また、対特許庁手続に関しては、全ての手続に期限が設定されており、いずれも非常に短い期間(30日~60日)で対応する必要があり、期限内に手続を行わない場合には、原則、手続却下となってしまいます。従って、このような手続を瞬時に行えることは出願人(出願依頼者)にとっては非常に便利である、と言えます。
なお、世界各国に特許庁はありますが、私見では、日本特許庁程、手続に厳格な特許庁はありません。これは手続期限が非常に短い点、諸手続に関し詳細なフォーマットが厳格に規定されている点です。
この点に関しては、別稿でまたお話させていただきますが、日本特許庁は行政行為を行うにあたり、非常に形式的、厳しい運用をしており、この点は他国の特許庁と対比した場合に強く感じるところです。

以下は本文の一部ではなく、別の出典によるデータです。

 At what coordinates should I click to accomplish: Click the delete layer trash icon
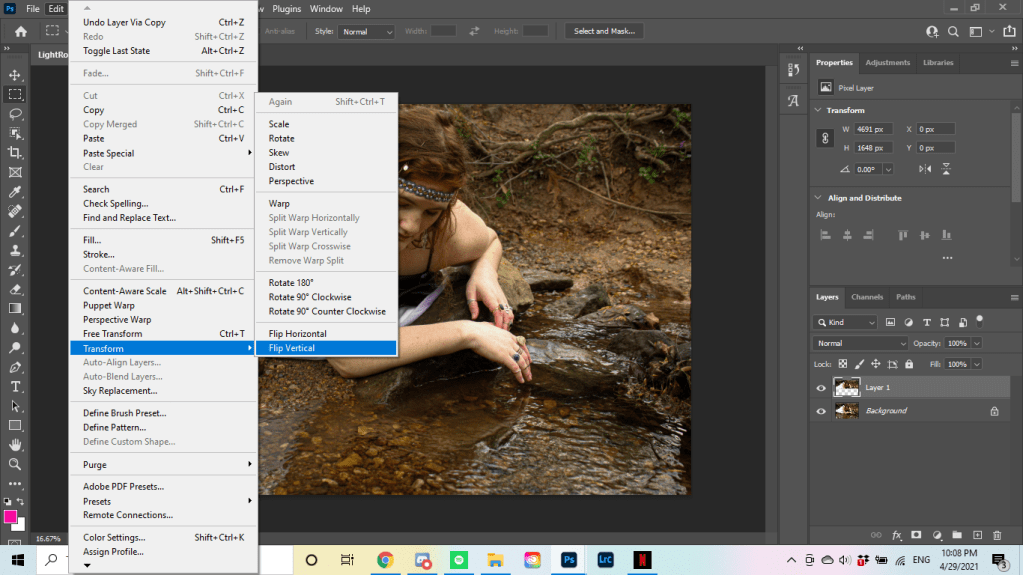[x=996, y=535]
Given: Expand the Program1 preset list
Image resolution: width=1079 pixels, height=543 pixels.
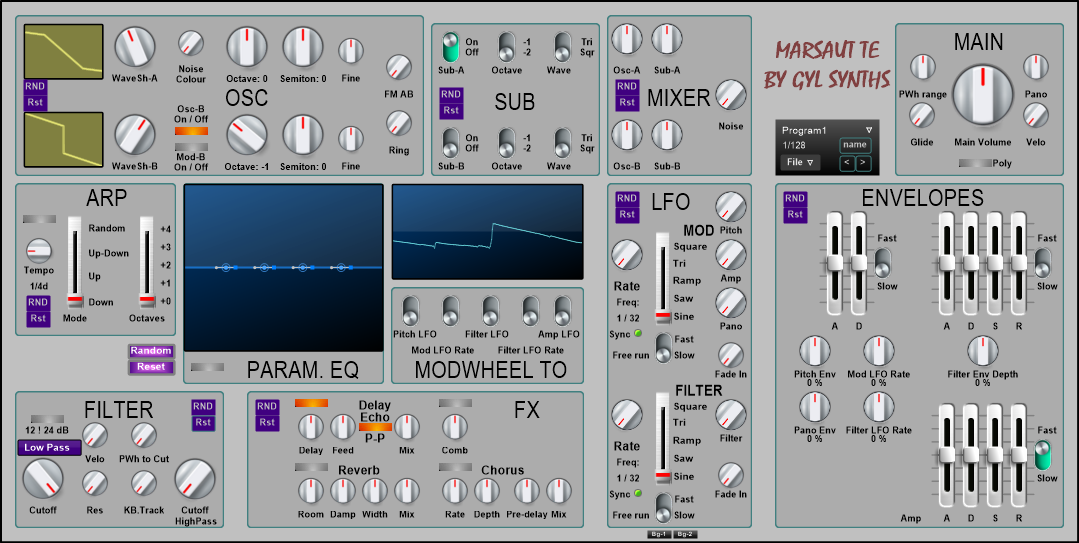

日本特許庁はこの数十年間でかなり柔らかい対応になってきたのですが、未だに「規則は規則ですから」という運用がされており、知財立国を実現するのは官民双方の努力、協力が必要であることを考慮すれば、さらに、手続きをする者の便宜を図る観点、ユーザーフレンドリーな観点を持っていただけるとありがたいと考えております。
ここまでお読みいただきありがとうございました。